Elle fournit la preuve que les promesses de satisfaction sont fausses,
puisque ce sont elles qui provoquent, au lieu des satisfactions promises,
l’insupportable angoisse coupable.
La culpabilité est le sentiment d’automésestime.
L’angoisse coupable s’aggrave en autocondamnation si, en dépit
de l’avertissement surconscient, le conscient se laisse entraîner
à réaliser activement les désirs, les projets, les motifs, frappés de l’interdit salutaire.
Mais c’est dans les cas où le conscient refoule – par voie de fausse autojustification –
l’insupportable autocondamnation que se produit l’autochâtiment : le dérèglement
symptomatique du raisonnement (nervosité, névroses, psychoses)
ou le dérèglement de l’harmonie somatique, la dysfonction des organes
chargés de la réalisation active des désirs disharmonieusement exaltés
(appareil sexuel ou digestif, système moteur, système nerveux)
.

P. Diel détaille divers aspects de la culpabilité.
La culpabilité aussi peut être faussée, ce qui énerve le corps.
L’auteur explique que la morale sociale, hypocrite, cause une « pseudo-culpabilité »,
soit idéologique, soit moralisante.
Pour l’auteur, rien de pire que la morale sociale et que le moralisme.

Il continue :
Les diverses formes de culpabilité, leur sublimation ou leur refoulement,
étant la « plaque tournante du fonctionnement psychique sain ou malsain »,
il est capital de percer à jour plus clairement encore la différence essentielle
existant entre l’« angoisse coupable » du surconscient, d’une part,
et, d’autre part, les deux attitudes pathologiques : la fausse culpabilité de la nervosité
et l’absence de culpabilité, phénomène fréquent qui mérite le nom de « banalisation ».
Je comprends qu’il s’agit de distinguer entre un sentiment de culpabilité immanent
d’entre le faux-sentiment de culpabilité se référant à des repères extérieurs à soi
(idéologies, morales religieuses, culpabiliser les victimes du système en les accusant de…, etc.)

Concernant les premières manifestations de la culpabilité, P. Diel a écrit :
La culpabilité reste, à l’âge tendre, fixée aux louanges et aux blâmes,
mais elle possède néanmoins déjà à cet âge un soubassement plus authentique,
car l’enfant voudrait de tout son élan vivre sans culpabilité :
en accord avec lui-même et en lien d’amour avec les parents.

Commentaire : la culpabilité morbide est liée au faux-moi
qui se réfère à des valeurs et morales du monde (extérieures à soi).
De penser et d’agir en adhérant à une morale extérieure nous déconnecte de nous-mêmes,
en quelque sorte.

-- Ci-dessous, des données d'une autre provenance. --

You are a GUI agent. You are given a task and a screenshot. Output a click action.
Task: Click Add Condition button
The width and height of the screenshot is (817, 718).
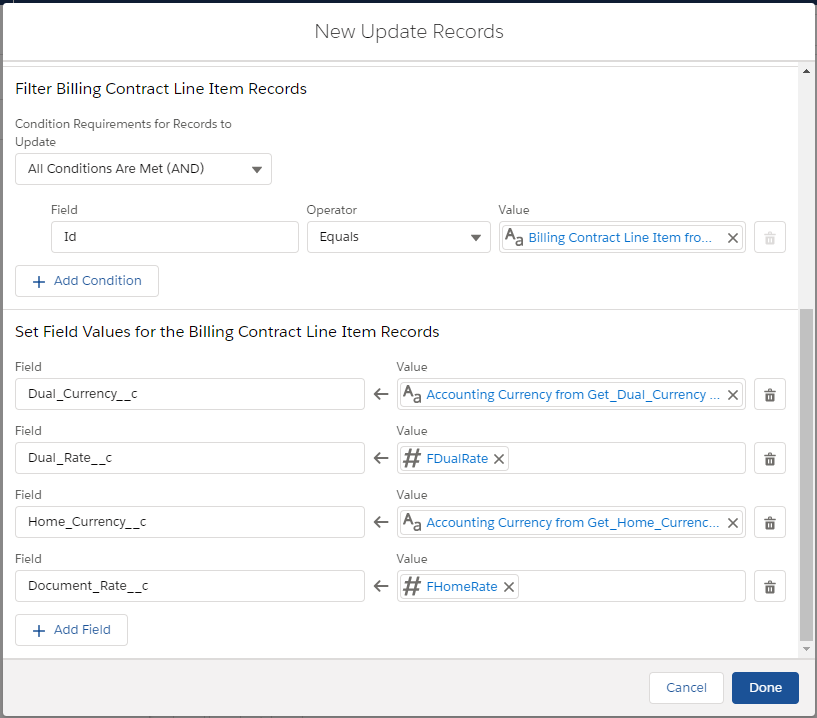pyautogui.click(x=87, y=281)
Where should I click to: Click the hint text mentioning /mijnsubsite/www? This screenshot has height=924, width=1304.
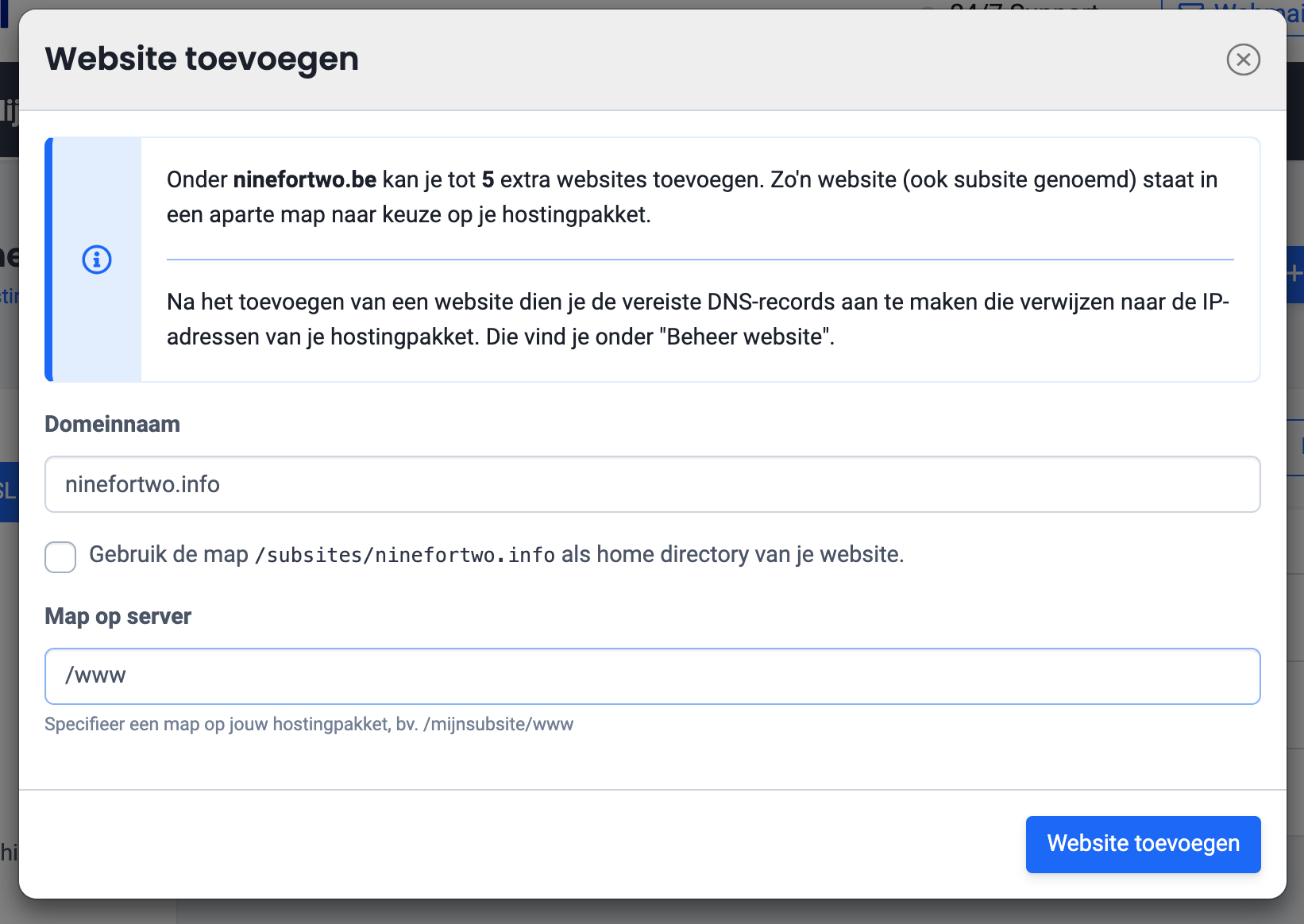coord(309,724)
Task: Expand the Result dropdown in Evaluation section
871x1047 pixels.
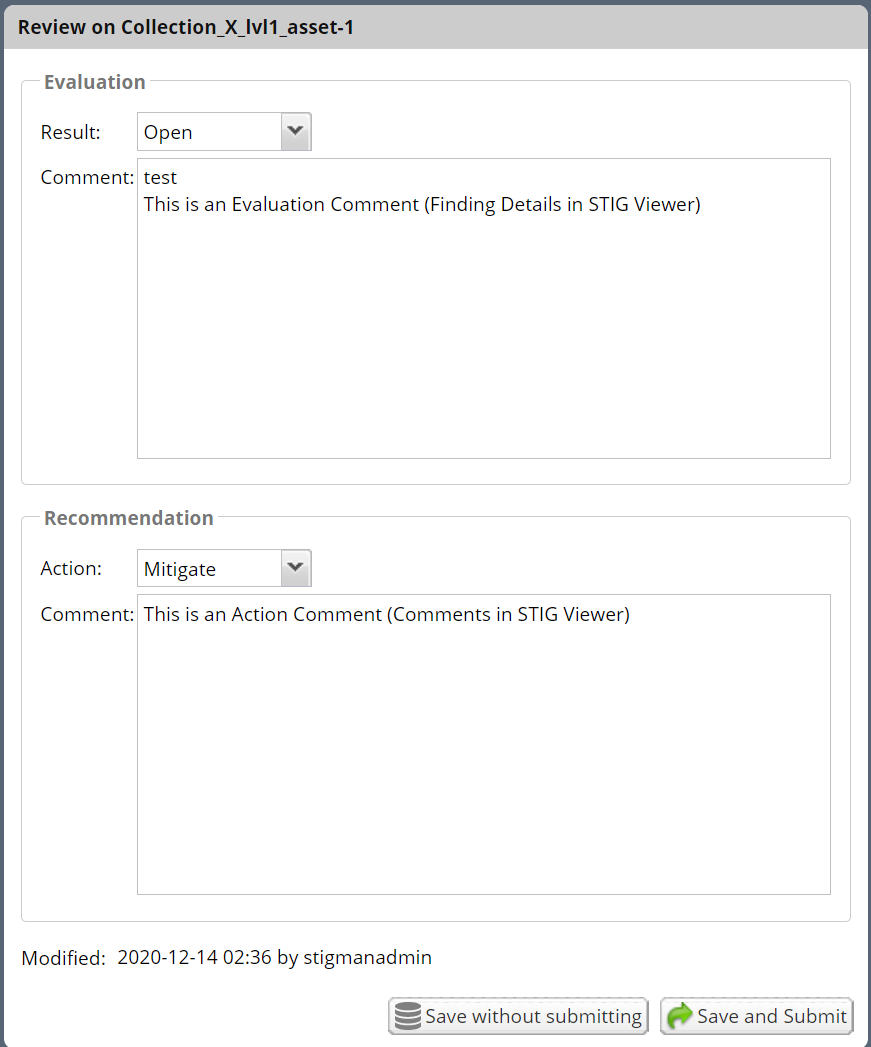Action: click(295, 131)
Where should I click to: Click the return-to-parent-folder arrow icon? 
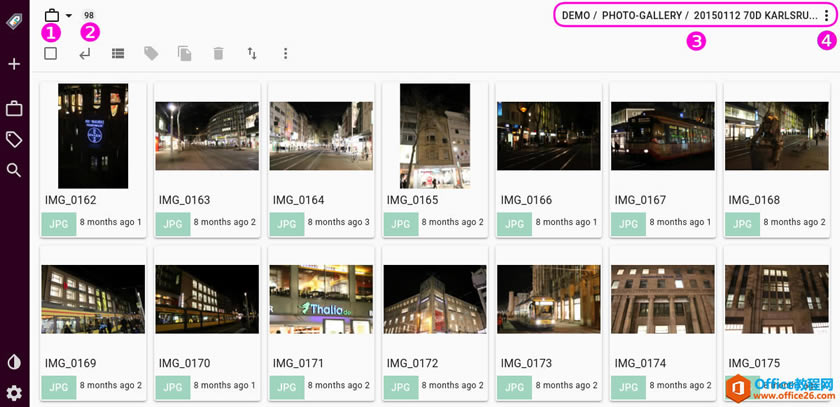click(85, 54)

Pour le dire autrement, on ne s’écoute pas (notre éthique personnelle)
pour obéir à des idéologies et disciplines inculquées par des tiers (bientôt par des ordinateurs),
ce qui détraque notre rapport à la culpabilité.
De ce mauvais fonctionnement de la culpabilité découle, soit la banalisation (on devient indifférent),
soit l’angoisse, la nervosité (on culpabilise pour tout, pour rien,
sans se rendre compte qu’on évolue à côté de nos baskets).

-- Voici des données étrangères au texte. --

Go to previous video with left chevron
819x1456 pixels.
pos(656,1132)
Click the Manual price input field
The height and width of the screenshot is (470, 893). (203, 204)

La culpabilité saine est liée à l’écoute de la part surconsciente de soi-même.
Ce sentiment nous avise, soit d’une erreur – d’une action qui dévie, d’un choix inapproprié –,
soit d’un besoin de remise en question eu rapport à un survenu, etc.
Le jour (en phase d’activités), le surconscient envoie des signes, par exemple physiques,
pour nous informer du besoin de rester bien centré et équilibré sur notre voie,
alors que la nuit (en phase de sommeil) le surconscient s’exprime
par le symbolisme, à travers les rêves.